→ **Data for review**
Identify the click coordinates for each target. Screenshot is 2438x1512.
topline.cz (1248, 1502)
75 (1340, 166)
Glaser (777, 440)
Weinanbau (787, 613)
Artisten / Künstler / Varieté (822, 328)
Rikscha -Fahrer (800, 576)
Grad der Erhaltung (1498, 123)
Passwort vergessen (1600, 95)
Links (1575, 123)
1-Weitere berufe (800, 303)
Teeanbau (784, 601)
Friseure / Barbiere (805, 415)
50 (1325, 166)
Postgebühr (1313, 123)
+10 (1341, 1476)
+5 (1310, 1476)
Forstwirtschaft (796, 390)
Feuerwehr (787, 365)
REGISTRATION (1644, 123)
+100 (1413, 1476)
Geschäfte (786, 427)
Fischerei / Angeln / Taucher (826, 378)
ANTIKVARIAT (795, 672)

→ **What this task involves**
Only output the lines from the one with "Rikscha -Fahrer (800, 576)" through the end of the entries above, exactly as they are.

→ **Written response**
Rikscha -Fahrer (800, 576)
Grad der Erhaltung (1498, 123)
Passwort vergessen (1600, 95)
Links (1575, 123)
1-Weitere berufe (800, 303)
Teeanbau (784, 601)
Friseure / Barbiere (805, 415)
50 (1325, 166)
Postgebühr (1313, 123)
+10 (1341, 1476)
+5 (1310, 1476)
Forstwirtschaft (796, 390)
Feuerwehr (787, 365)
REGISTRATION (1644, 123)
+100 (1413, 1476)
Geschäfte (786, 427)
Fischerei / Angeln / Taucher (826, 378)
ANTIKVARIAT (795, 672)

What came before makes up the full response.